Yasho Industries Limited reported a robust Q3 FY26 with revenue jumping 35% year-on-year to ₹201.83 Cr, fueled by strong volume growth and strategic expansion. The company successfully turned profitable, posting ₹4.5 Cr PAT against a loss last year, driven by cost efficiencies and reduced finance costs. Significant capacity expansions, including a large MNC project, are underway, positioning the company for sustained future growth.

📉 The Financial Deep Dive

The Numbers:
Yasho Industries Limited delivered a strong Q3 FY26 performance, with Revenue from Operations surging 35% YoY to ₹201.83 Cr, and a healthy 10% QoQ increase. EBITDA also saw a notable 21% YoY jump to ₹33.62 Cr, though it saw a marginal 1% QoQ rise. The most significant turnaround was in Profit After Tax (PAT), which swung from a loss of -₹0.82 Cr in Q3 FY25 to a profit of ₹4.496 Cr in Q3 FY26. Earnings Per Share (EPS) reflected this, moving from -₹0.68 to ₹3.73 YoY.

The Quality:
While revenue and PAT showed robust growth, EBITDA margin experienced a slight compression, falling to 16.65% in Q3 FY26 from 18.50% in Q3 FY25. This was partly attributed to the Pakhajan facility operating below optimal utilization levels. However, the overall financial health improved markedly due to a significant reduction in finance costs, which decreased YoY to ₹136.19 Cr. This, coupled with operational efficiencies and volume leverage, propelled Profit Before Tax (PBT) to ₹56.65 Cr, a substantial improvement from a loss of ₹18.70 Cr in the prior year's quarter.
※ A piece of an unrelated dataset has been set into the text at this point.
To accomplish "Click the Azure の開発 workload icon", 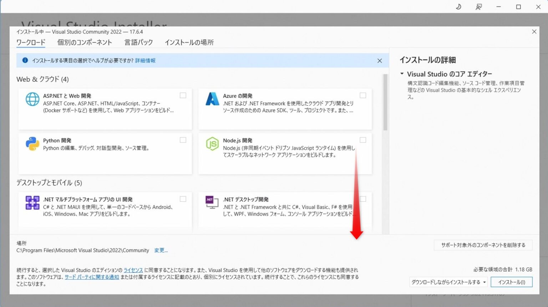I will (x=212, y=99).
For the nine months ended FY26 (9MFY26), Revenue grew 19% YoY to ₹583.76 Cr, EBITDA increased 20% YoY to ₹99.74 Cr, and PAT saw a massive jump of over 1100% YoY to ₹12.9981 Cr. The 9MFY26 EBITDA margin stood at 17.06%, slightly higher than 16.92% in 9MFY25.

The Grill:
Management commentary highlighted disciplined cost management and operational efficiencies as key drivers for EBITDA. The Pakhajan facility's underutilization poses a short-term drag on margins, but its infrastructure is geared for substantial long-term growth. The company is actively pursuing strategic expansions to leverage its capacities.

🚩 Risks & Outlook

The Pakhajan facility's current sub-optimal utilization is a factor to monitor for margin performance in the immediate term. However, its long-term potential, designed for 15-25% annual growth and projected revenue of ₹1500 Cr, is a significant tailwind.

The company is investing in future growth with two new manufacturing lines deployed at an investment of ₹25.9 Crores, expected to commence commercial production from Q1 FY27. Furthermore, a large, fully customer-funded strategic manufacturing project with an MNC, valued at an estimated ₹85-90 Crores, is slated for commercialization from Q1 FY28. These strategic moves underscore a clear focus on expanding revenue streams and market presence, supported by an expected incremental Capex to revenue ratio of 4:1.